RBC Capital Pounds the Table on Pandora Media Inc (P)

RBC Capital analyst Mark Mahaney was out pounding the table on Pandora Media Inc (NYSE:P) Thursday, reiterating an Outperform rating and price target of $25, which represents a potential upside of 53% from where the stock is currently trading.

Mahaney wrote, “The global radio advertising market ($33B) remains a very large attractive TAM; beyond this, we believe P can generate revenue from the music entertainment ($45B) and digital advertising industries ($70B).” Furthermore, “Our survey of almost 900 US Internet users found P to be the No. 2 source for music, just behind traditional radio.”

The analyst continued, “Pandora remains the leading global streaming service in terms of users, which is impressive given limited global availability. We believe its ease of use and superior music-discovery capability are two key factors. However, Spotify is rapidly approaching P’s user base and has generally better user reviews, though it has a different use case.”
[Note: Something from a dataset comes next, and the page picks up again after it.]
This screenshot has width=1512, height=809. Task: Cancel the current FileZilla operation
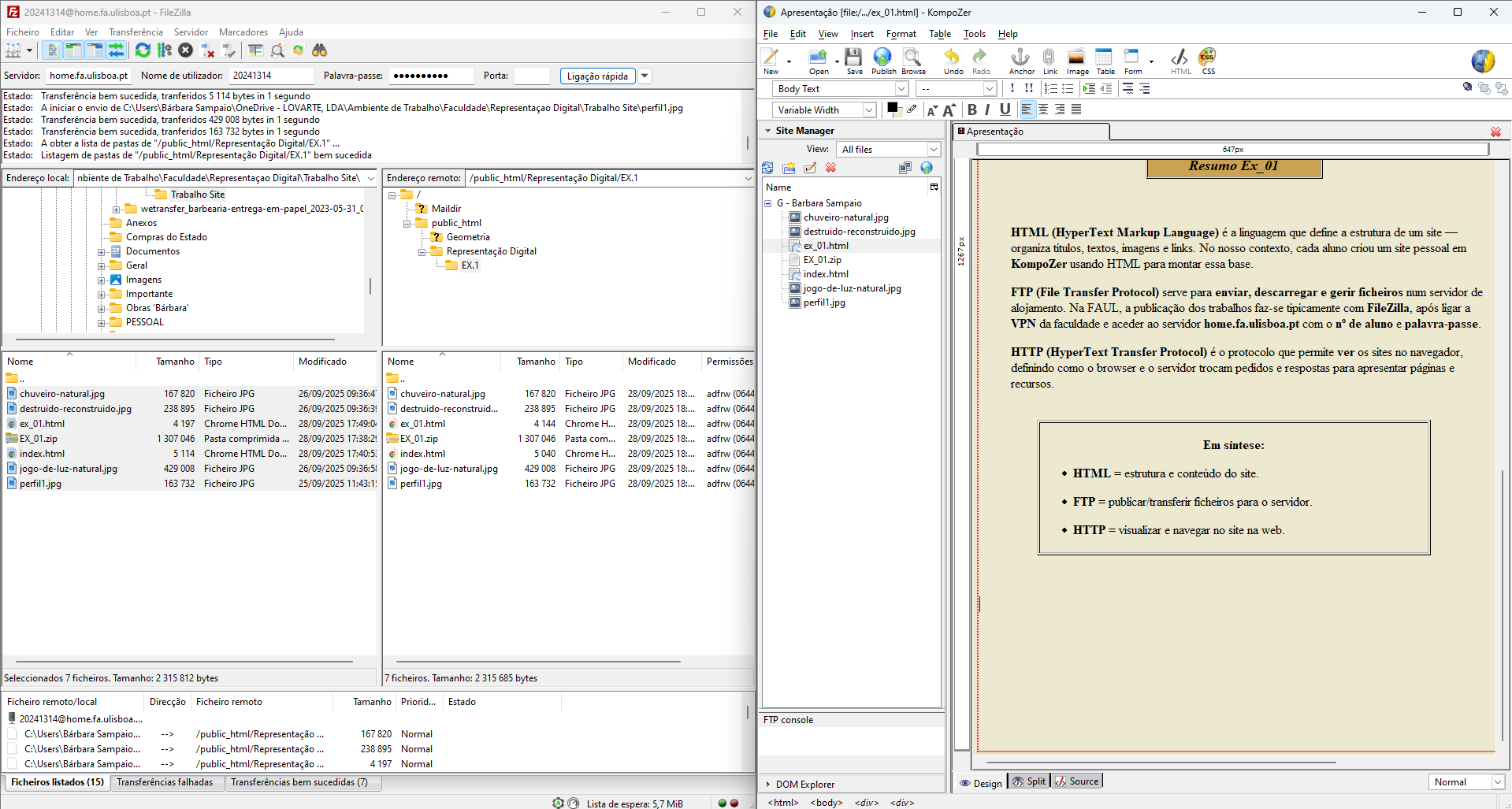click(x=184, y=50)
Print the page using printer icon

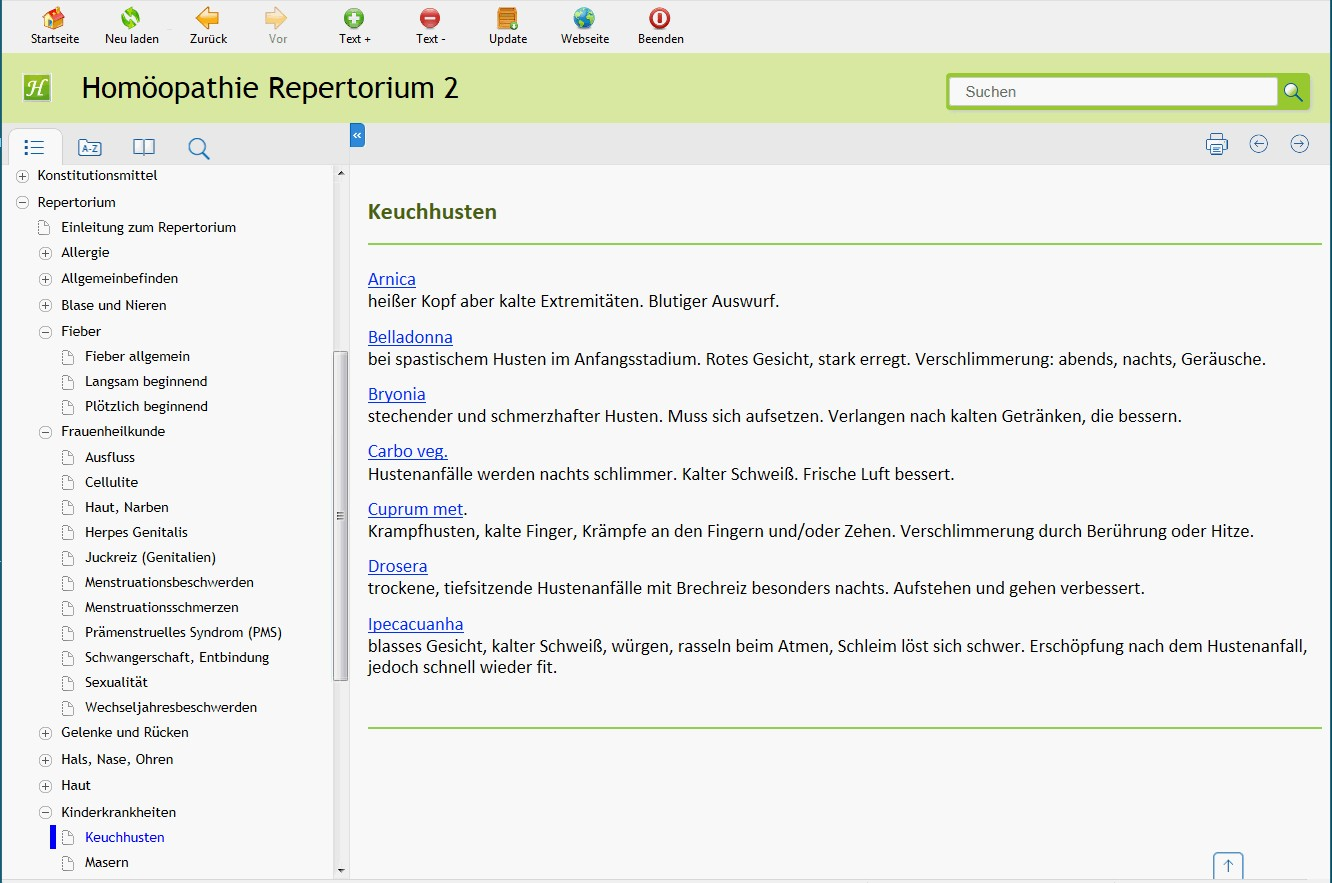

Bottom line: “We continue to see P executing well despite the presence of an increasingly strong competitive set. We also view P as having significant strategic value and clear derivative value on the consumer shift to renting versus owning media and the connected car.

According to TipRanks.com, which measures analysts’ and bloggers’ success rate based on how their calls perform, analyst Mark Mahaney has a total average return of 22.9% and a 64.4% success rate. Mahaney has a -7.0% average return when recommending P, and is ranked #19 out of 3632 analysts.

Out of the 29 analysts polled by TipRanks, 20 rate Pandora Media Inc stock a Buy, 8 rate the stock a Hold and 1 recommends Sell. With a return potential of 43.3%, the stock’s consensus target price stands at $23.44.